Instructions to follow: Return all lines in the data where the string "computer" can be found.

** Input data follows **

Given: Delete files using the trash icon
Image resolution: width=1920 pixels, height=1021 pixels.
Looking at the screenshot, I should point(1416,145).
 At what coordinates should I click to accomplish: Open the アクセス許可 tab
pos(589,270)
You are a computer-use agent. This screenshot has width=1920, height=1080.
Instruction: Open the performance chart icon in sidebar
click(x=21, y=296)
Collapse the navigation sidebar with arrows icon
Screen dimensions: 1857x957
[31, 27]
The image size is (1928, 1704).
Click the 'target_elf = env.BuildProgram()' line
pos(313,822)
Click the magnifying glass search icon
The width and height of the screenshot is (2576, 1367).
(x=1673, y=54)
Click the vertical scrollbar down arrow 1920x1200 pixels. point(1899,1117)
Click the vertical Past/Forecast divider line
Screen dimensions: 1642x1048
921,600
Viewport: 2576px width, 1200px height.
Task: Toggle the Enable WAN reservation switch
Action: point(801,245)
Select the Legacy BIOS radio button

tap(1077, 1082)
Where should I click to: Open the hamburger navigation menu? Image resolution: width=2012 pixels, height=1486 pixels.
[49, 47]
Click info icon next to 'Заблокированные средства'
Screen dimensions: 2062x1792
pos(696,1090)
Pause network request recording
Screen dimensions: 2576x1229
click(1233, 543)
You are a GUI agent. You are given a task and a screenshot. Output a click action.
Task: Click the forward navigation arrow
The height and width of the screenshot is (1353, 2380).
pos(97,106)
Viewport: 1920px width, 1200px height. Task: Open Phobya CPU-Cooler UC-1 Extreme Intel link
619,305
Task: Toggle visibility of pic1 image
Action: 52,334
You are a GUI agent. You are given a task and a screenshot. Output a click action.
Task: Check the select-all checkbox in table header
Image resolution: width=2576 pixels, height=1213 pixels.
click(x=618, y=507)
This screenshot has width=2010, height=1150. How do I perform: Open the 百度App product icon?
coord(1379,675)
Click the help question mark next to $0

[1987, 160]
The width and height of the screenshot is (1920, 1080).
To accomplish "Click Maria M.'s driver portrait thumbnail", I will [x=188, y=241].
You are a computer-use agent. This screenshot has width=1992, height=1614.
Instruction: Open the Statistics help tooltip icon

** End of Input data **

Response area:
You are a computer-use agent. This screenshot has width=1920, height=1080.
You are a computer-use agent. This screenshot has width=1992, height=1614.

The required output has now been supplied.